*** Opening of Data for processing ***

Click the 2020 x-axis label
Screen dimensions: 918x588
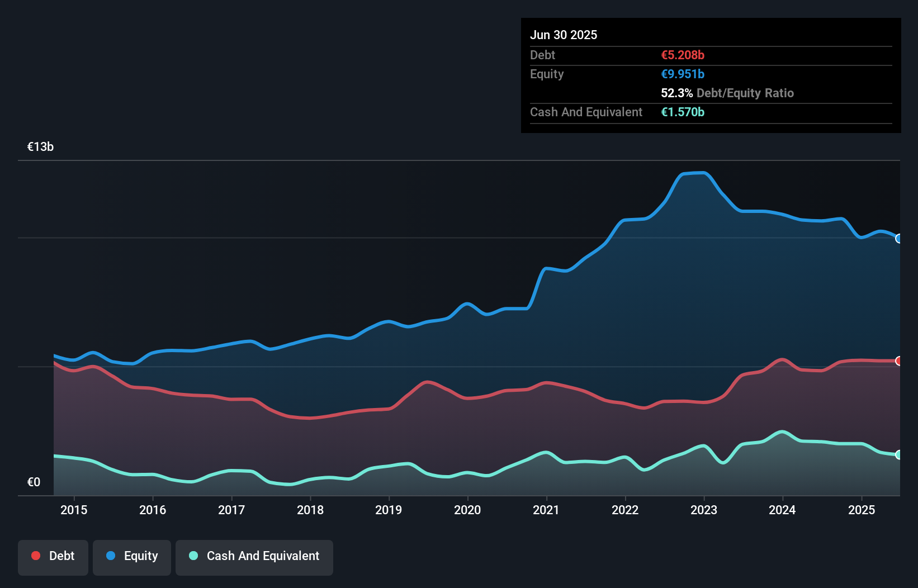467,510

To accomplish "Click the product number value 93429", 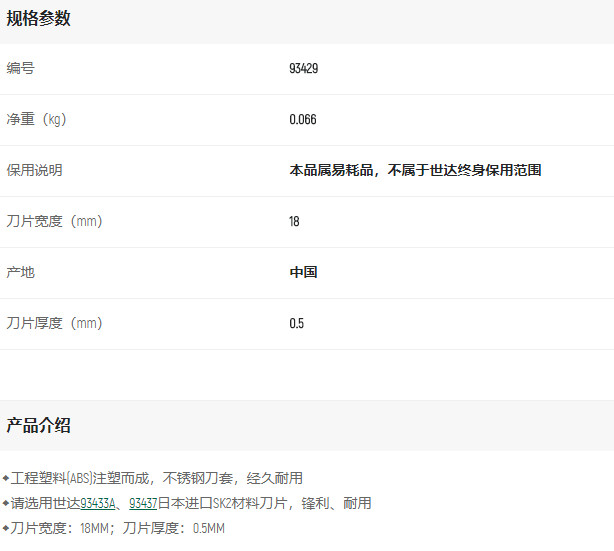I will click(x=303, y=69).
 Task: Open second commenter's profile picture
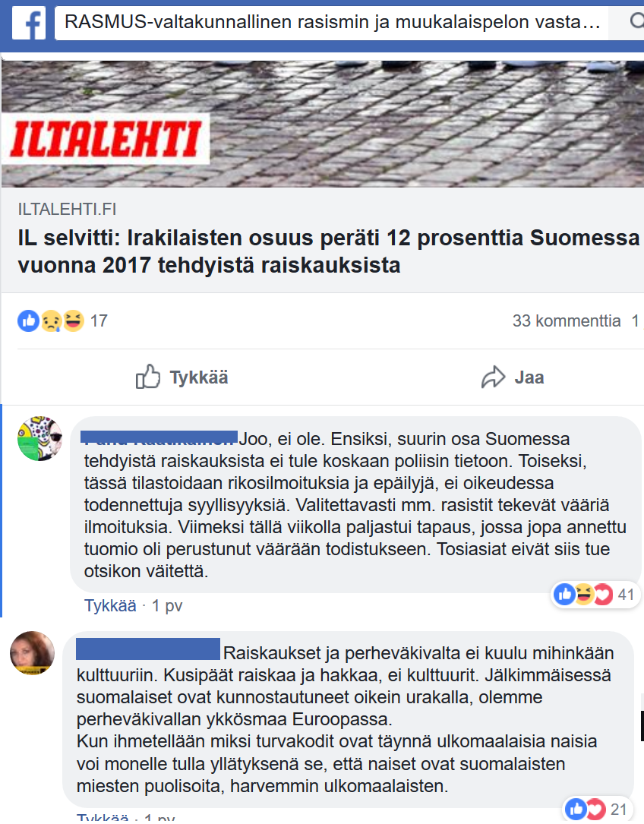[32, 653]
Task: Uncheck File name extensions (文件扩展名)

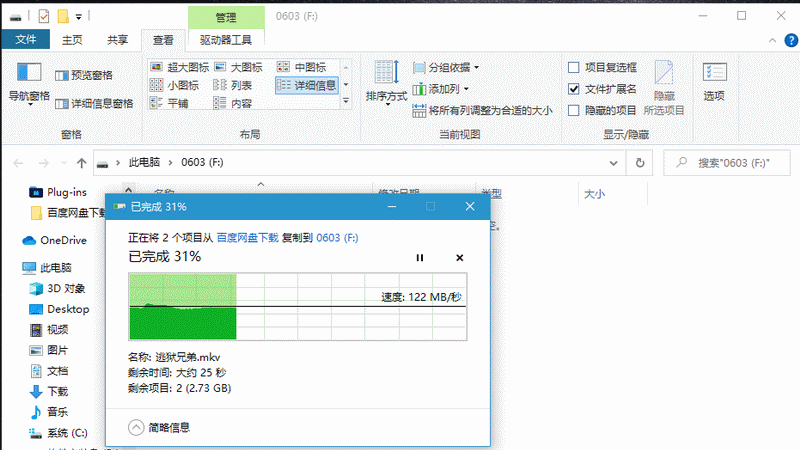Action: [x=573, y=89]
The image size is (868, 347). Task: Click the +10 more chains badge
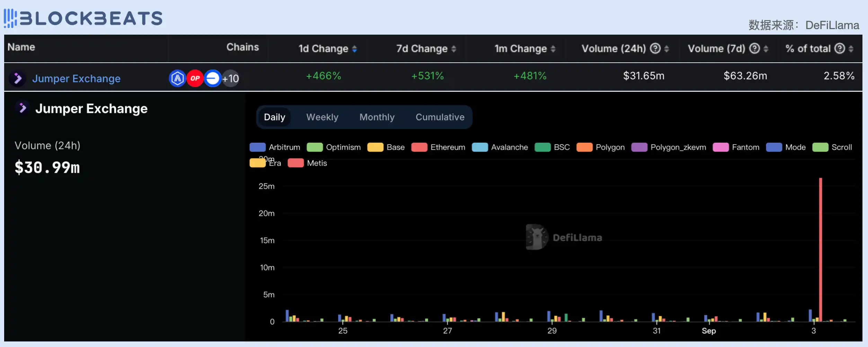coord(231,79)
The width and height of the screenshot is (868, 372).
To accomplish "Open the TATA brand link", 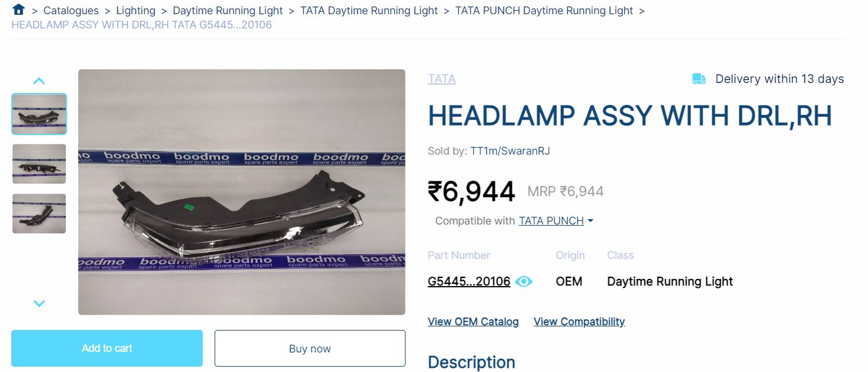I will coord(442,79).

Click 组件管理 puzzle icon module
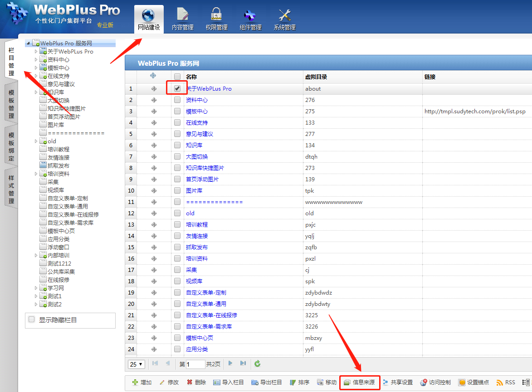coord(250,19)
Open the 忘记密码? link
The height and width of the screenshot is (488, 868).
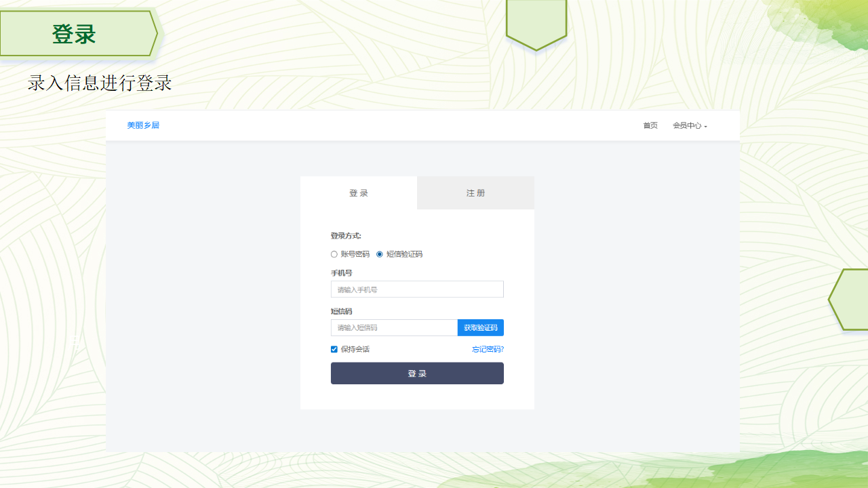[488, 349]
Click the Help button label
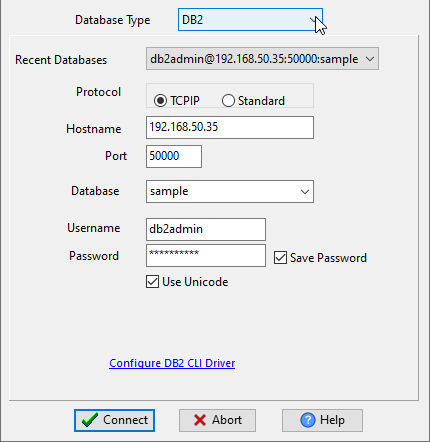Viewport: 430px width, 442px height. (332, 420)
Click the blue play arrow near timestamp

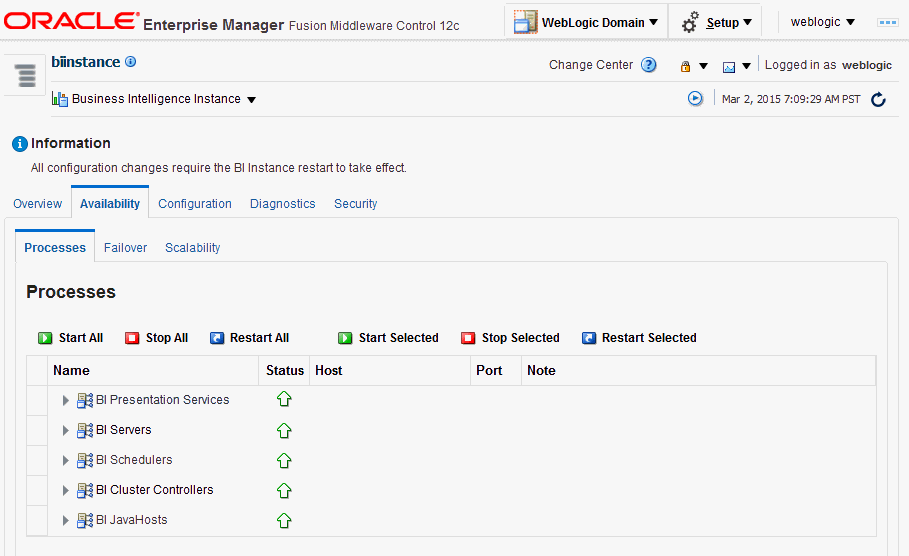click(695, 99)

*** Close of Data for processing ***

About this exercise =
Every line from the one containing "Click the Help button label" through the last line of the records is to be reproduced exactly, with pictures left out and nothing else given.

Task response =
Click the Help button label
Viewport: 430px width, 442px height. (332, 420)
Click the blue play arrow near timestamp

click(695, 99)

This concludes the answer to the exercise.